Not All Software Companies Are At Risk of LLM Disintermediation
LLMs are a tailwind for some software companies
The market is in “shoot first, ask questions later” mode as it relates to LLMs disintermediating Software companies.
Those pockets of dislocation are good if you know where to look. Software companies that play in heavily regulated industries, whose software is architected to comply with those regulations, are a good place to look first.
Regulatory moats, hallucinations and lack of business logic
LLMs by definition are not a good fit for regulated industries given that they hallucinate.
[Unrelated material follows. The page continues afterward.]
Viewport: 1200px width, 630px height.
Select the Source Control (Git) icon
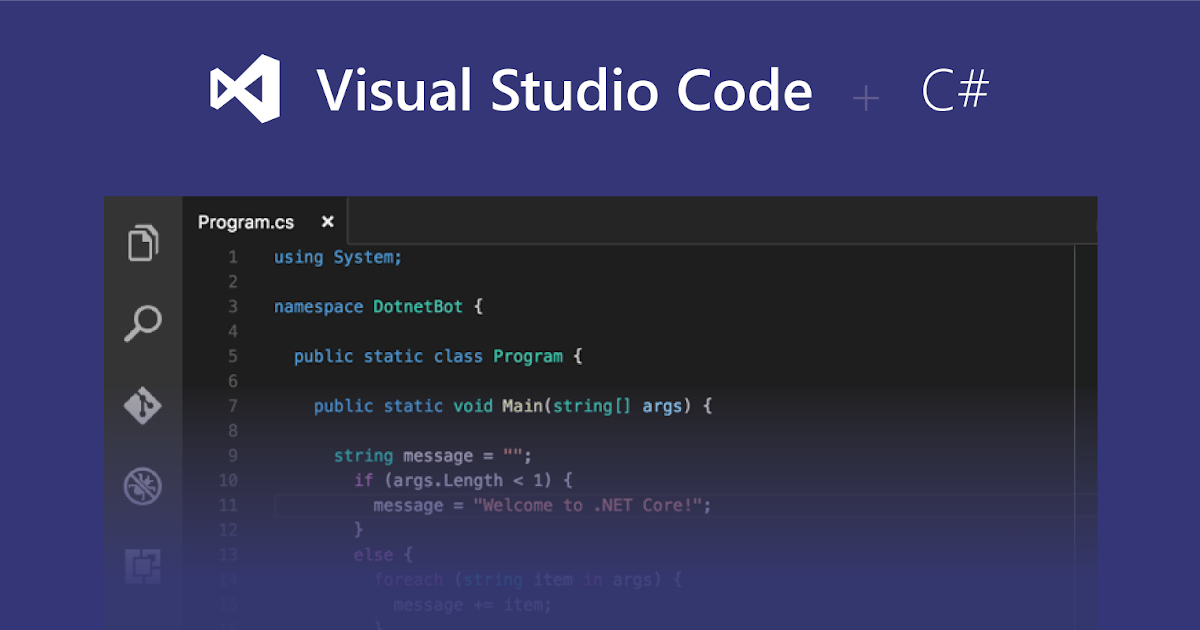pyautogui.click(x=143, y=406)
Imagine you own a Software company that strikes NAVs for mutual fund clients among other fund administration and trade execution services. That software must have access to fund data, to real-time pricing, to fund-specific compliance rules and mandates, to fund-specific business logic, and must comply with SEC and FINRA regulations. NAV errors mean reputation risk, potential lost business, and potential fines from regulatory bodies. FINRA’s 2026 report articulates some of the risks around LLMs (pages 26 & 27).
The various elements I have highlighted are table stakes. Anthropic, OpenAI and Gemini/Google do not have any of these elements. If they want them, they will have to acquire companies with vertical expertise.
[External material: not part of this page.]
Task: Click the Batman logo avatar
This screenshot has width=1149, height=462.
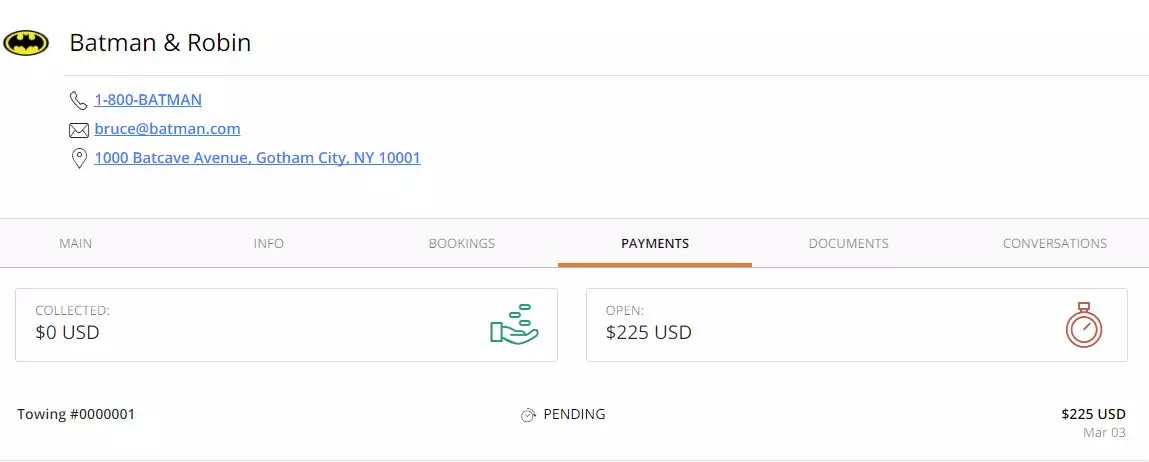Action: pyautogui.click(x=26, y=43)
Before I get to naming some of those vertical companies, I will address why LLMs hallucinate. The answer is because LLMs are probabilistic, not deterministic. LLMs predict the next string of tokens in response to a query, they do not retrieve facts from a database. LLMs do not “know” anything. They are fundamentally prediction engines.
There are certain tasks where LLMs have a purpose in regulated industries - text retrieval comes to mind. However, to suggest that an LLM company could supplant a Software provider in a heavily regulated industry is simply incorrect. In fact, Software companies in heavily regulated industries deploy LLMs where appropriate to further automate workflows. LLMs provide a tailwind in these instances, not a headwind.
Some of the vertical companies I am thinking of include S&P Global (tkr: SPGI), SS&C Technologies (tkr: SSNC), CoStar Group (tkr: CSGP), Broadridge (tkr: BR), Intercontinental Exchange (tkr: ICE), FIS (tkr: FIS), and Interactive Brokers Group (tkr: IBKR) to name a few.